NEW YORK (AP) – With the help of Mayor Michael Bloomberg and a giant pair of scissors, Alvin Ailey American Dance Theater officially opened its first permanent home.

With artistic director Judith Jamison presiding Wednesday, students from the Ailey School helped dedicate the Joan Weill Center for Dance. Wycliffe Gordon & the Juilliard Jazz Ensemble performed “Wade in the Water” as the young, scantily clad dancers braved the cold for a joyous processional into the building following the ribbon cutting.

“We are taking the biggest grand jete we have ever taken,” an emotional Jamison declared inside the new Citigroup Theater. “And you know we know how to land.”

The $54 million, 77,000 square-foot center, touted by the company as the largest dance facility in the United States, houses 12 studios and a 295-seat theater. Jamison blissfully described the airy, eight-level brick and glass building as a “palace.”

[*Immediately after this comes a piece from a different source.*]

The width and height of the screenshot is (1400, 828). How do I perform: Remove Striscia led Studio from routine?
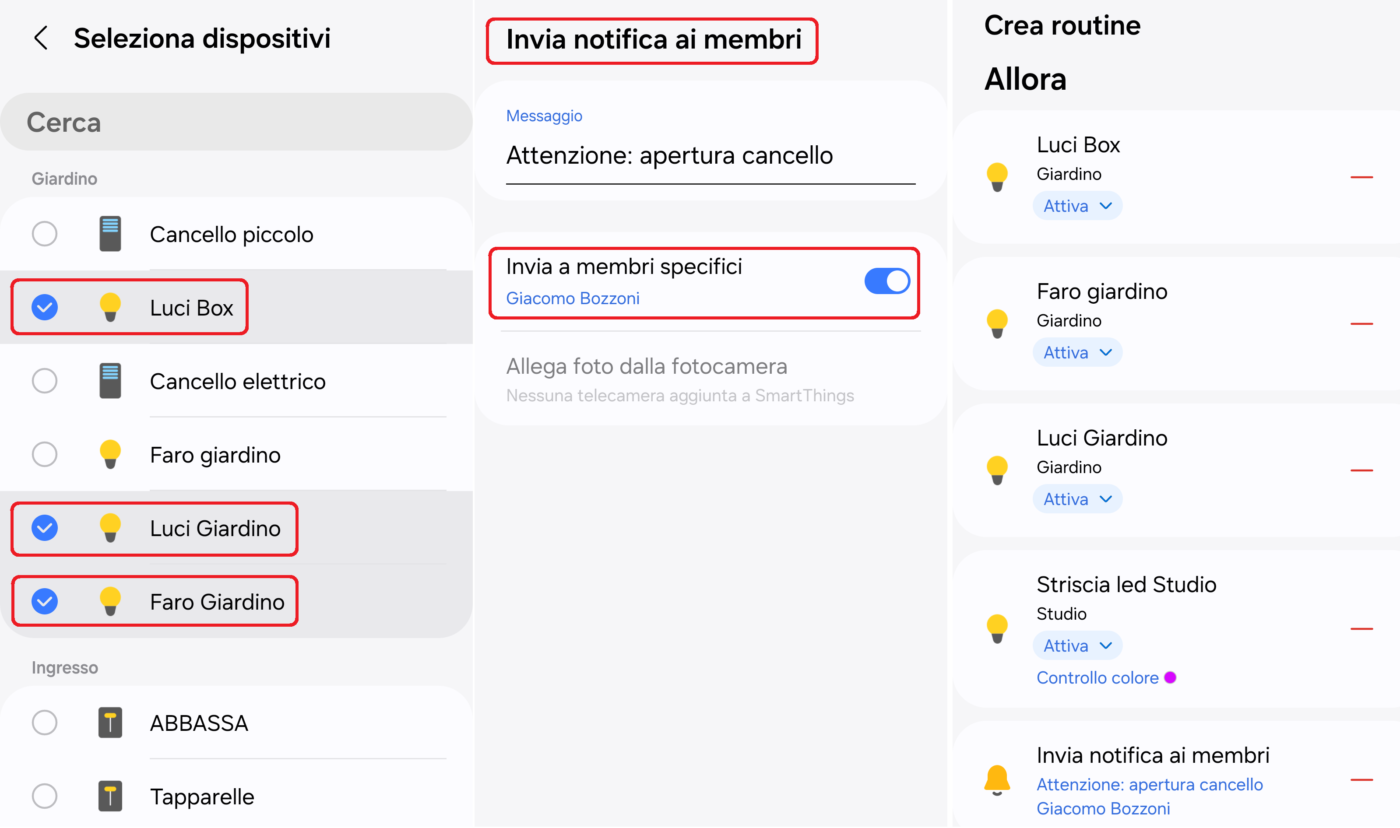(1361, 629)
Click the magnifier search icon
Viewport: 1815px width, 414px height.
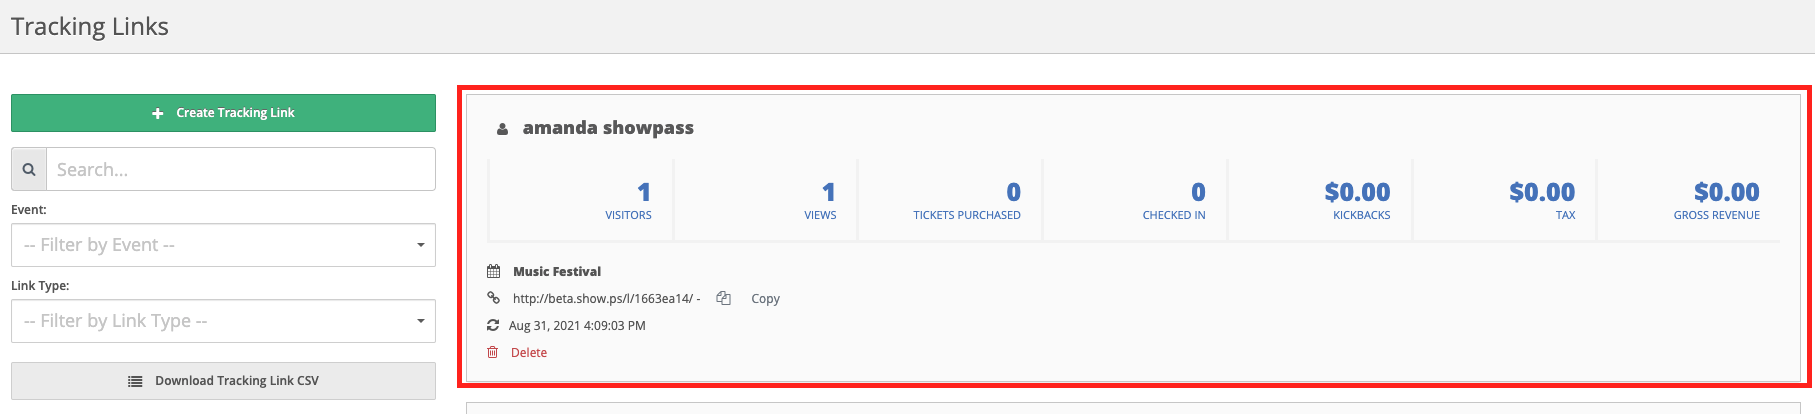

Ailey company members and students inaugurated the theater with – what else – excerpts from the late choreographer’s 1960 masterwork, “Revelations,” of which “Wade in the Water” is a segment.

“This (dream) has been going on since high school, when we met,” said legendary dancer Carmen de Lavallade, who introduced Ailey to mentor Lester Horton and worked with the Ailey company for many years. “And here it is – the first thing Alvin would do is cry. Then he’d soar.”

Named in honor of board chairman and donor Joan Weill, the center was designed by Carolyn lu and Natan Bibliowicz. It is located on 9th Avenue at 55th Street.